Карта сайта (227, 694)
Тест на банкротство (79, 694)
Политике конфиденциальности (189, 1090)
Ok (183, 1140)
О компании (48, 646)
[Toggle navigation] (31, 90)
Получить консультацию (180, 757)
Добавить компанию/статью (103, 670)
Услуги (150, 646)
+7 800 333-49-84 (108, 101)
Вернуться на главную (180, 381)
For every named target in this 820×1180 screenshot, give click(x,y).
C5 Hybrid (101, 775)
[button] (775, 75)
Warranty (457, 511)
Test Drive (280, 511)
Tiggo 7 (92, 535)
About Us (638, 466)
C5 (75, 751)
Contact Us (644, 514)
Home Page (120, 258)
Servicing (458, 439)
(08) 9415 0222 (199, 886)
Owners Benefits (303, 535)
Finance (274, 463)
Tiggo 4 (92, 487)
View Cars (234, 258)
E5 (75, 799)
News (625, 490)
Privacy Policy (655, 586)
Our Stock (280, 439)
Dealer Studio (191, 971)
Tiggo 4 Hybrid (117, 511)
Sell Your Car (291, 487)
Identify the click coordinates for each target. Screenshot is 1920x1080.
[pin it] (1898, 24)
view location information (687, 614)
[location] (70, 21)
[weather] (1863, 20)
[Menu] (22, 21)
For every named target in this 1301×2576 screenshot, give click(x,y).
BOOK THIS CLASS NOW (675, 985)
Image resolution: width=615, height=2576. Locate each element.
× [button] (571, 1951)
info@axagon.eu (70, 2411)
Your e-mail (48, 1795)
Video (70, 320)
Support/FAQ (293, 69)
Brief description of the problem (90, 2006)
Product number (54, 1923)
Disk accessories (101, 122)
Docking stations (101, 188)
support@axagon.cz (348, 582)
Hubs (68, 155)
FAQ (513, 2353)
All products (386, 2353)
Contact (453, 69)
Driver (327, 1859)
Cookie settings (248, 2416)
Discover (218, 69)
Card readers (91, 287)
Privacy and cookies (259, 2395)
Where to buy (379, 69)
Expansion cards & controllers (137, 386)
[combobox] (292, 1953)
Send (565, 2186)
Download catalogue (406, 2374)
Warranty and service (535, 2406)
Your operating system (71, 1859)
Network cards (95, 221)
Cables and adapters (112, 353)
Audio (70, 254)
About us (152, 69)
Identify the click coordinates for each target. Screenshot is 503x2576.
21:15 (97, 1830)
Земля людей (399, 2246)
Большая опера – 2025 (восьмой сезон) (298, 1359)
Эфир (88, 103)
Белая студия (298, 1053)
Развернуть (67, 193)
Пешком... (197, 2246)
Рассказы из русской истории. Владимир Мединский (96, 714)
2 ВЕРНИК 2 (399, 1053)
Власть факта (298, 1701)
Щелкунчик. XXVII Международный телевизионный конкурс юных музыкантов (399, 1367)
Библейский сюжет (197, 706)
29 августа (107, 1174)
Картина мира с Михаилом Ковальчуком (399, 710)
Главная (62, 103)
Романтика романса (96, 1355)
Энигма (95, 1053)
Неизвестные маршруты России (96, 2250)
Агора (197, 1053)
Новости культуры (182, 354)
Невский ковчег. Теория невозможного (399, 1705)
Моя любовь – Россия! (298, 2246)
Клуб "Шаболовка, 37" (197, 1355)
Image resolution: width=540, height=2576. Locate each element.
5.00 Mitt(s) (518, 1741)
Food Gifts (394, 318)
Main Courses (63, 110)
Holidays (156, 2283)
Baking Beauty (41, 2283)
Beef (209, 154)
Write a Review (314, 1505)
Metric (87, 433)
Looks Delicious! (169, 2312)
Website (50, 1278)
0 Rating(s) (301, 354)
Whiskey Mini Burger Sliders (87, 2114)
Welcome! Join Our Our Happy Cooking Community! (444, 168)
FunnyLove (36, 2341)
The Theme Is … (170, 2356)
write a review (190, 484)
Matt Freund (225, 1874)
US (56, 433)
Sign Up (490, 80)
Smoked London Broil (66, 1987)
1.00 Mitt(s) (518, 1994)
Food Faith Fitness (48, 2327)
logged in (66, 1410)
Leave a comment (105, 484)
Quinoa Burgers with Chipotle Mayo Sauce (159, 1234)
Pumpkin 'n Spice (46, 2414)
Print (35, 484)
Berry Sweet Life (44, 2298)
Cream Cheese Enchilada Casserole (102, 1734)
* * * *
WORK ORDER
Lines above with the string "click" need to be found and copied.

ANSWER BOX
For every named target in this 820×1180 screenshot, give click(x,y).
Identify the click coordinates for each target. Screenshot is 1920x1080.
For every named target in this 1301×2576 screenshot, give click(x,y).
Identify the click coordinates for each target. Screenshot is 503x2576.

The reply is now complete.